#### Extrait source ####
Les marxistes (dont je ne suis pas) parlent beaucoup des crises périodiques qui secouent le capitalisme, de la baisse tendancielle du taux de profit, de l'effondrement prochain du système, de la chute des classes dominantes et de l'avènement d'une nouvelle société enfin égalitaire et fraternelle. Voici quelques points de mon opinion sur ces questions ...
Sous la "baisse tendancielle du taux de profit", 2 choses sont à considérer : d'une part l'évolution des taux d'intérêt; d'autre part l'évolution des inégalités de richesses et revenus des capitaux. L'évolution des taux d'intérêt est liée d'une part à celle de la masse des capitaux présents, en rapport avec la masse des capitaux dont l'économie a besoin: si les capitaux s'accumulent sous forme de biens productifs, le taux d'intérêt par rapport à la croissance peut finir par tendre vers zéro. Mais le progrès économique apporte une autre cause d'évolution, à savoir la baisse du cout des biens de production (machines). Par contre la surpopulation renchérit la valeur de "biens" seulement reflets de la finitude de l'espace et des ressources, ni mieux produits ni plus productifs qu'avant.
Le système capitaliste qui a été en vigueur jusqu'à
maintenant a plusieurs défauts:
1) Il est injuste (car il fait l'impasse sur la question du pouvoir),
laissant s'établir des classes dominantes sur la politique et l'économie,
outrancièrement riches sans l'avoir mérité, dont les
intérêts diffèrent de l'intérêt général,
et qui instaurent ainsi leurs propres règles du jeu et les imposent
à toute la population; il laisse pénétrer les mafias
et la corruption.
#### Données fournies ####
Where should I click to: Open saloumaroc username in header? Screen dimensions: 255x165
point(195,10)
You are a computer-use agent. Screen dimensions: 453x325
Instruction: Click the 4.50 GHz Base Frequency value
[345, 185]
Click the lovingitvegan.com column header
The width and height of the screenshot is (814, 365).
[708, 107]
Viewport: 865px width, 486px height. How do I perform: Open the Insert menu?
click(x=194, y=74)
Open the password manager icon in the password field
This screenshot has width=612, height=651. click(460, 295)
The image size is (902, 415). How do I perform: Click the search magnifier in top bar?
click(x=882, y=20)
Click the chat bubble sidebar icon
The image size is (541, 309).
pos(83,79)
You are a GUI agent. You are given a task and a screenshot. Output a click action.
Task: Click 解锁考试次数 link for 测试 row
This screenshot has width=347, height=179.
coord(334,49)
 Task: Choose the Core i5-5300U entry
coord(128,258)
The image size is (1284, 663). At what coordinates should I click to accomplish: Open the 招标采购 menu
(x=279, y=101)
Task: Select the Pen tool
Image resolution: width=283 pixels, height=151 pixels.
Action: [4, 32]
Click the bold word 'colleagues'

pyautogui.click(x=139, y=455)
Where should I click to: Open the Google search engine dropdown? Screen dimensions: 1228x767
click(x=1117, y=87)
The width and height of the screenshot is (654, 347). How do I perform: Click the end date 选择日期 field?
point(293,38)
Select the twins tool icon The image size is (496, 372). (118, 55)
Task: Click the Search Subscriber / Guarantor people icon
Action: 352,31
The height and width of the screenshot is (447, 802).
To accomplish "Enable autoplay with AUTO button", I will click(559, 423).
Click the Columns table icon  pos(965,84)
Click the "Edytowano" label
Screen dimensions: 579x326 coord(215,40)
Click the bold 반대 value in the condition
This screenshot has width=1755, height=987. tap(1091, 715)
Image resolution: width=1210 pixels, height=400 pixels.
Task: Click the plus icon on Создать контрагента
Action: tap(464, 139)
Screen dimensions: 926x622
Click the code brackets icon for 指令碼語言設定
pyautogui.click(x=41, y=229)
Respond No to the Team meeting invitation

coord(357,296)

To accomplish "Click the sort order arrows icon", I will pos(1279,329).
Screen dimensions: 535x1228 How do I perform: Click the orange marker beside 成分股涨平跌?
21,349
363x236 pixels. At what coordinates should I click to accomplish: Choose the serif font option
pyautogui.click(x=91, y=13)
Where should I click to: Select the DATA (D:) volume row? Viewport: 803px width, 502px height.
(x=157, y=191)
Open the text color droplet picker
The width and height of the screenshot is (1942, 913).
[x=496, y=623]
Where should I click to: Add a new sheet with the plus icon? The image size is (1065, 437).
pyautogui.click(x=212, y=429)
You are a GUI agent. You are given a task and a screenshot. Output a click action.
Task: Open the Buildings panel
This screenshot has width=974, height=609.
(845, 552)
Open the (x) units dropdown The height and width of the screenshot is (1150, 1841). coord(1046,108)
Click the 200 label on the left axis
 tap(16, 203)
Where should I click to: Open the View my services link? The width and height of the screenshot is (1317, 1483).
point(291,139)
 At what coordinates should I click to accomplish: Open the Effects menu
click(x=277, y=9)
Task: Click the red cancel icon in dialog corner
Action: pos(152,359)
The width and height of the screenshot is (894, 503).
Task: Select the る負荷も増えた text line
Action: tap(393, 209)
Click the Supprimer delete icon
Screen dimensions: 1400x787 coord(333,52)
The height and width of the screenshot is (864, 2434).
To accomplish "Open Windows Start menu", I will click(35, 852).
####
Consignes
1. D'après le texte sur le capitalisme, pourquoi le système capitaliste est-il injuste ? Répondez en une à trois phrases.
2. Énumérez, s'il vous plaît, tous les sujets dont parlent beaucoup les marxistes selon la première phrase du texte sur le capitalisme.
3. Rédigez la suite du texte sur le capitalisme à partir de sa dernière phrase.
Les enregistrements n'ont aucun rôle ici.

Réponses point par point
1. Le système capitaliste est injuste parce qu'il fait l'impasse sur la question du pouvoir. Il laisse ainsi s'établir des classes dominantes, outrancièrement riches sans l'avoir mérité, qui imposent leurs propres règles du jeu à toute la population.

2.
- les crises périodiques qui secouent le capitalisme
- la baisse tendancielle du taux de profit
- l'effondrement prochain du système
- la chute des classes dominantes
- l'avènement d'une nouvelle société enfin égalitaire et fraternelle

3.
2) Ne prend pas suffisamment soin des problèmes environnementaux
3) Son système financier est corrompu et manque encore de stabilité,
même si niveau stabilité il y a eu de grands progrès depuis les années 1930...
Le système actuel perdurera-t-il encore longtemps
ou non ? Qu'est-ce qui peut le remplacer, et par quel processus: transition progressive ou soudaine... ?
Certains imaginent le changement comme passant par une élection, une crise économique ou une insurrection sociale...
Je présente notamment deux concepts de solutions:
une théorie libérale
du pouvoir et une théorie monétaire.
Mais actuellement, deux risques de crise financière se préparent.
Le premier est accidentel et réparable: c'est l'endettement
des Etats (auquel s'ajoute la dette implicite que constitue le
système de retraite par répartition qui va souffrir du papy
boom).
Soit on résorbe enfin les déficits
en freinant drastiquement les dépenses publiques et les gaspillages,
et la crise peut être évitée.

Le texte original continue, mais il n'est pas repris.